All right - if that title awakens a slight tremor of memory you're probably of a vintage to have studied Chaucer's Prologue at school or an English student at university back in the day ... it was a description of the lawyer and today I was lost in wonder at how I felt so busy and achieved so little that it drifted sideways into my brain in a fair approximation of the original language ...

So. I chatted on the phone at breakfast - Di is in Aberdeen for a week and we needed to catch up - and then had to scamper to get to my art class, where I did little other than experimental doodles in crayon on watercolour and use the time to unwind. I had to go to Morrison's for some potatoes on the way home; Paddy my teacher came too, along with her dog, and took me through a bit of town I never even knew existed, wherein reposes a strange coin-op row of washing machines for big loads, along with a dryer, in a rudimentary shelter. I've only lived here 49 years ...

And then I got home and started fretting about having a sermon to write and not even really knowing what the readings were, so had to go and check them out and make some preliminary notes. I'd just finished this when messages and phone calls brought to my attention the lack of publicity for our choir's concert in the Cathedral on Cumbrae this Sunday, so I had to do some swift online pushing to get at least some visibility out there. By the time I'd finished this I was once more up to high doh (not literally - hay fever has wrecked my top notes!) and had to make a swift meal for us for the usual pre-rehearsal time. 

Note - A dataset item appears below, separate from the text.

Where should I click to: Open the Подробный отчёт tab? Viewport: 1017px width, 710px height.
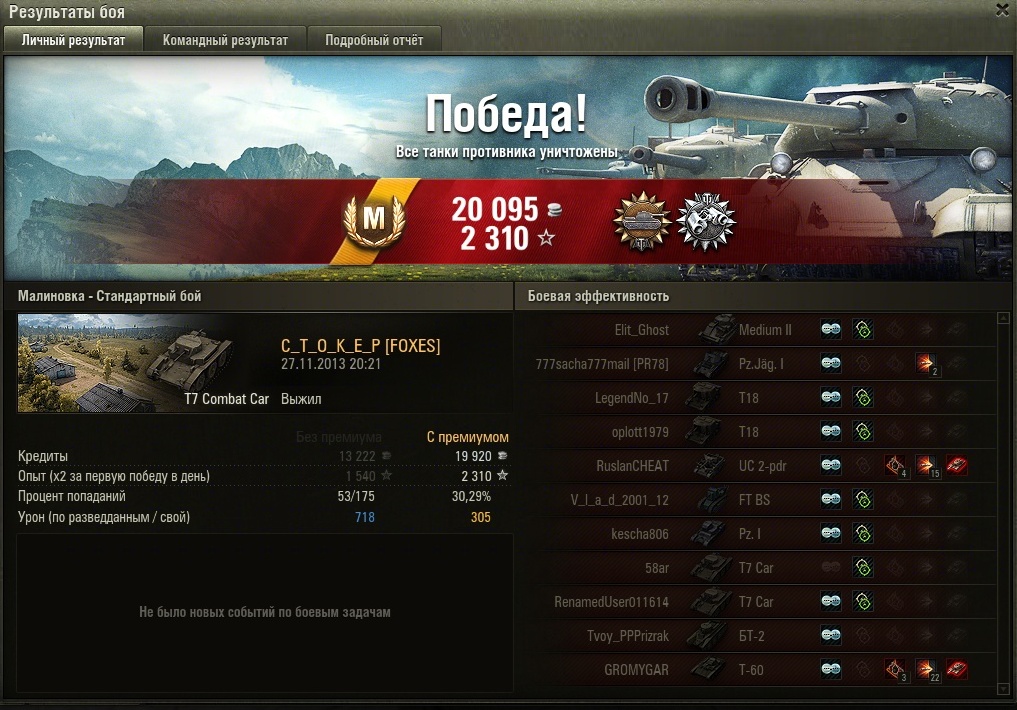pyautogui.click(x=374, y=40)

By the time we'd eaten, the sun had come out, so I spent the rest of the time we had in the garden reading the papers and dozing. Choir was strenuous, but I was relieved to be able to sing a bit - just not the high E that I'd been doing fine BS (Before Stress). Maybe if I do nothing much for the next four days and have little singing practices it will come back. 

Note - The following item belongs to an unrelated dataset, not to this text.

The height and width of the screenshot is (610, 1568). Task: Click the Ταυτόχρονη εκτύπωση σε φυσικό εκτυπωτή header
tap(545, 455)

I took the photo for today as we left the hall where we rehearse. In contrast to our winter scurrying home after singing, we had a leisurely walk along the road surrounded with birdsong and the reflected light from the peach-coloured sky behind us. The road is Victoria Road, and it leads West towards the hills above Loch Eck, beyond which the road leads on towards the west, round lochs and mountains all the way to the coast. 

My older granddaughter is doing the practice trip for her DoE Silver award - they've got some great weather for nights in a wee tent on Loch Lomond!